**SOURCE**
Stendhal a écrit « Le Rouge et le Noir ». Lambert Santelli voudra écrire l’Histoire en rouge et blanc. Deux couleurs mythiques. Celle du GR20. En effet, le 25 juin prochain, à 15h, le restaurateur de profession tentera de traverser la Corse du Nord au Sud en moins de 31h06 et ainsi établir le nouveau record de cette diagonale mystique, propriété actuelle de François D’Haene.
Après deux expériences en tant que pacer, c’est désormais le tour de cet homme riche de valeurs, rencontre bouleversante de profondeur humaine, que tout un peuple attend comme l’Élu, investi d’une mission et dont on attend qu’il ramène le record à la maison.
Préparation, stratégie, motivation : échange véritable, droit dans les yeux, avec ce coureur préférant l’ombre à la lumière qui, dans quelques jours, s’élancera, pour les siens, au-devant de l’œuvre de sa vie.
« Sur les mois d’avril et mai – le pic de ma prépa – j’ai dû atteindre les 200 heures de course à pied sur le GR20 »
Lambert, en préambule, une première question simple et ouverte : comment vas-tu à quelques jours de t’élancer sur cette tentative de record ?
Ça va plutôt très bien. La préparation s’est déroulée de façon optimale, sans accroc. J’ai pris énormément de plaisir à la partager avec les copains. On s’est régalé. Avoir vécu ces moments forts, c’est déjà une victoire d’acquise. Sinon, niveau professionnel, le soleil est au beau fixe également puisque nous avons pu rouvrir Chez Edgard, notre restaurant familial sur les hauteurs de Calvi, et l’enthousiasme des clients est palpable. Nous avons beaucoup de travail, mais je suis super bien entouré par ma femme, mon frère et mon père… Ils sont compréhensifs. En ce moment, je n’attends pas la fin du service pour aller me coucher (sourire).
Peux-tu entrer dans les détails de ta préparation ? Comment on s’entraîne pour cette épreuve unique ?
Pour commencer, j’ai réalisé une belle base foncière cet hiver, avec pas mal de volume à vélo et notamment un Tour de Corse, soit 650 km et 7500 m de dénivelé, en 3 jours, en février, avec des amis. Ensuite, les mois d’avril et mai ont constitué le cœur de ma préparation avec beaucoup (beaucoup) de temps à arpenter le GR20, avec quelques sorties longues de 10, 12 ou 15 heures positionnées comme des moments-clés dans la prépa. Ce sentier est si singulier qu’il n’y a qu’en le pratiquant au quotidien que tu peux envisager l’apprivoiser, créer des automatismes. Enfin, j’ai tenté et réussi un autre record, le Mare a Mare Sud, long de 85 km et 3800 m de dénivelé entre Propriano et Porto-Vecchio, en 9h15, avec 2 amis proches, Noël Giordano et Fred Callier, pour me familiariser avec cet effort si particulier où il s’agit de battre le chrono et non des adversaires.

**CONSIGNE ÉCRITE**
Renommez « GR20 » en « GR 20 » dans l'entretien sur la traversée de la Corse, puis recopiez-en le passage qui commence par « Après deux expériences » et se poursuit jusqu'à « de record ? ».

**DONNÉES ENREGISTRÉES**
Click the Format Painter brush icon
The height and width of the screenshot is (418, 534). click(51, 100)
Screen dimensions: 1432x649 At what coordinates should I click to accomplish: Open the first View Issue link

**RÉPONSE RÉDIGÉE**
Après deux expériences en tant que pacer, c’est désormais le tour de cet homme riche de valeurs, rencontre bouleversante de profondeur humaine, que tout un peuple attend comme l’Élu, investi d’une mission et dont on attend qu’il ramène le record à la maison.
Préparation, stratégie, motivation : échange véritable, droit dans les yeux, avec ce coureur préférant l’ombre à la lumière qui, dans quelques jours, s’élancera, pour les siens, au-devant de l’œuvre de sa vie.
« Sur les mois d’avril et mai – le pic de ma prépa – j’ai dû atteindre les 200 heures de course à pied sur le GR 20 »
Lambert, en préambule, une première question simple et ouverte : comment vas-tu à quelques jours de t’élancer sur cette tentative de record ?